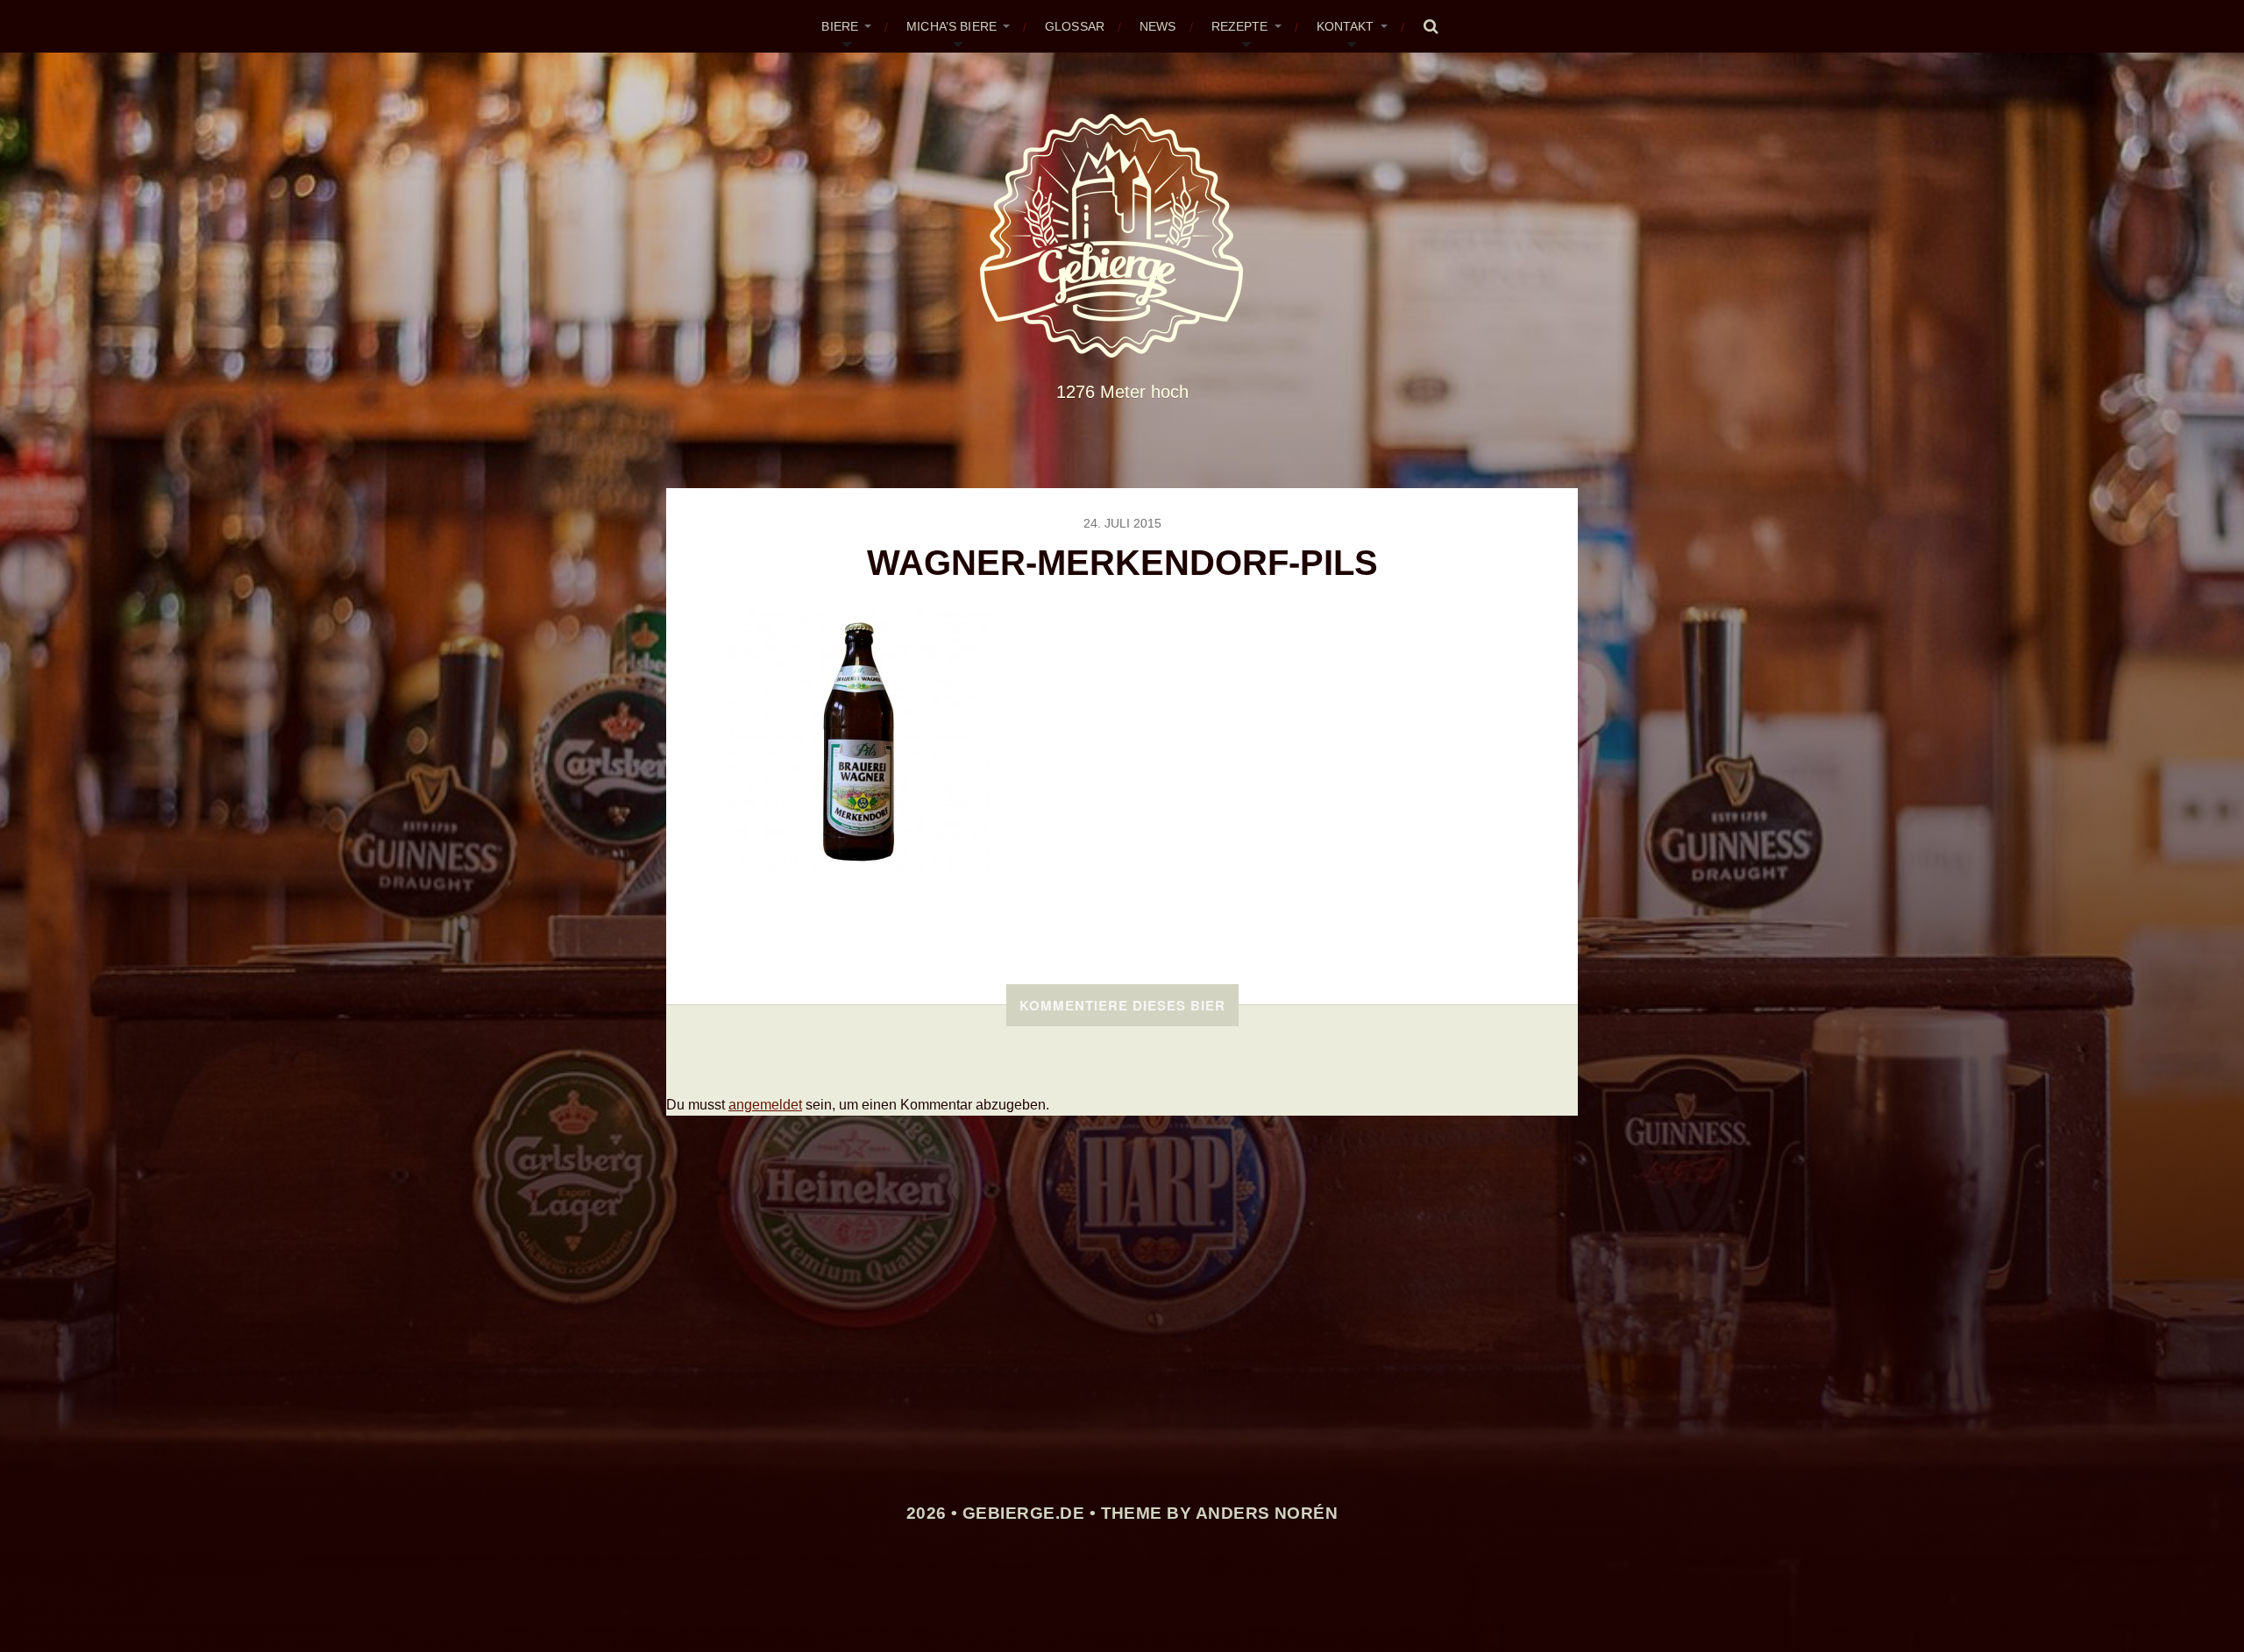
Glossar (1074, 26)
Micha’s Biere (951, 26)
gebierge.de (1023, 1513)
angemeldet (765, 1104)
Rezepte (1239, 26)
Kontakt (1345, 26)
++++++++++
◆ **What you will do**: What you give back should match the entries above exactly, except that pictures are dropped.

◆ **Expected answer**:
Glossar (1074, 26)
Micha’s Biere (951, 26)
gebierge.de (1023, 1513)
angemeldet (765, 1104)
Rezepte (1239, 26)
Kontakt (1345, 26)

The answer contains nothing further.